Furthermore, essential and important entities have an obligation to notify their CSIRT (or other competent authorities, if applicable) of all incidents with a significant impact on their operations. This notification must be done within 24-hours of becoming aware of the incident. A second notification must be done within 72-hours, expanding on the initial notification, which includes an assessment and severity of the incident. Besides relevant status updates, the entity must compose a final report containing a detailed description of the events, the mitigation measures undertaken, and any potential cross-border implications that the incident has.

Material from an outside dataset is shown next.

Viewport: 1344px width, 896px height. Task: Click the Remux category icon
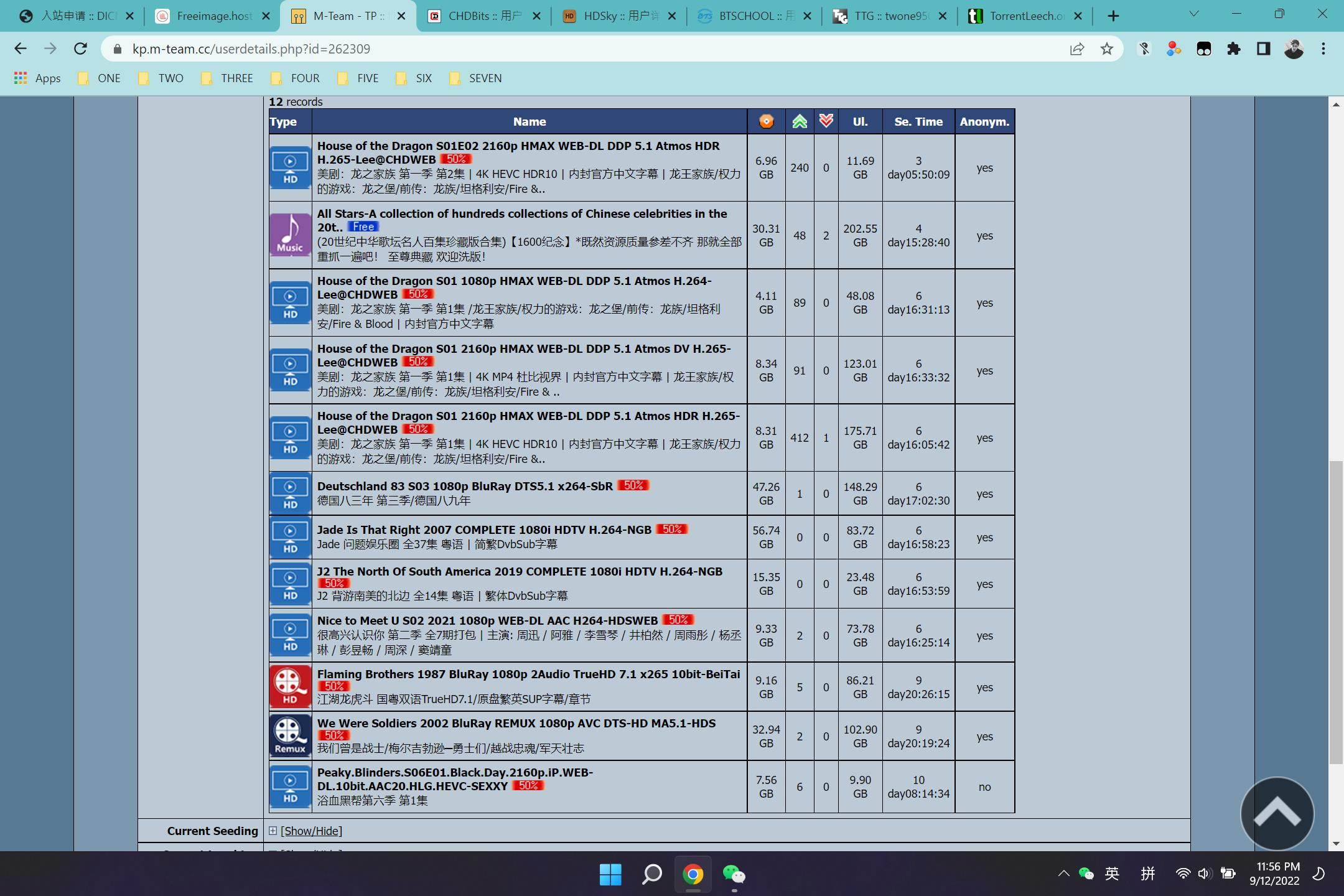pos(290,735)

Companies operating in the energy sector have the potential to qualify as an essential or important entity as defined by Article 3 and Annex I. TotalEnergies, one of the largest energy companies in the World, certainly must establish policies and procedures that ensure compliance with national legislation derived from the NIS 2 Directive. Jonathan Marsh, President of ECLA and International General Counsel at TotalEnergies, said the following:
“The NIS 2 Directive will require the relevant large companies active in the EU to improve their cybersecurity risk-management measures and report incidents promptly, although this will create additional burdens on management and legal teams to implement upgrades to internal policies and procedures, I believe it is well worth the effort so as to achieve a higher common level of cybersecurity across the EU in the face of globally rising cybersecurity risks.”
International General Counsel, TotalEnergies
President of ECLA
The adoption of the regime should definitely be interesting to follow and to hear further feedback from legal executives. Given the wide scope of the legislation and the obligations that companies must undertake, in addition to the discretion that Member States have when implementing a directive to national law, the legislation has the potential to significantly influence cyber security policies for both larger and especially medium-sized companies.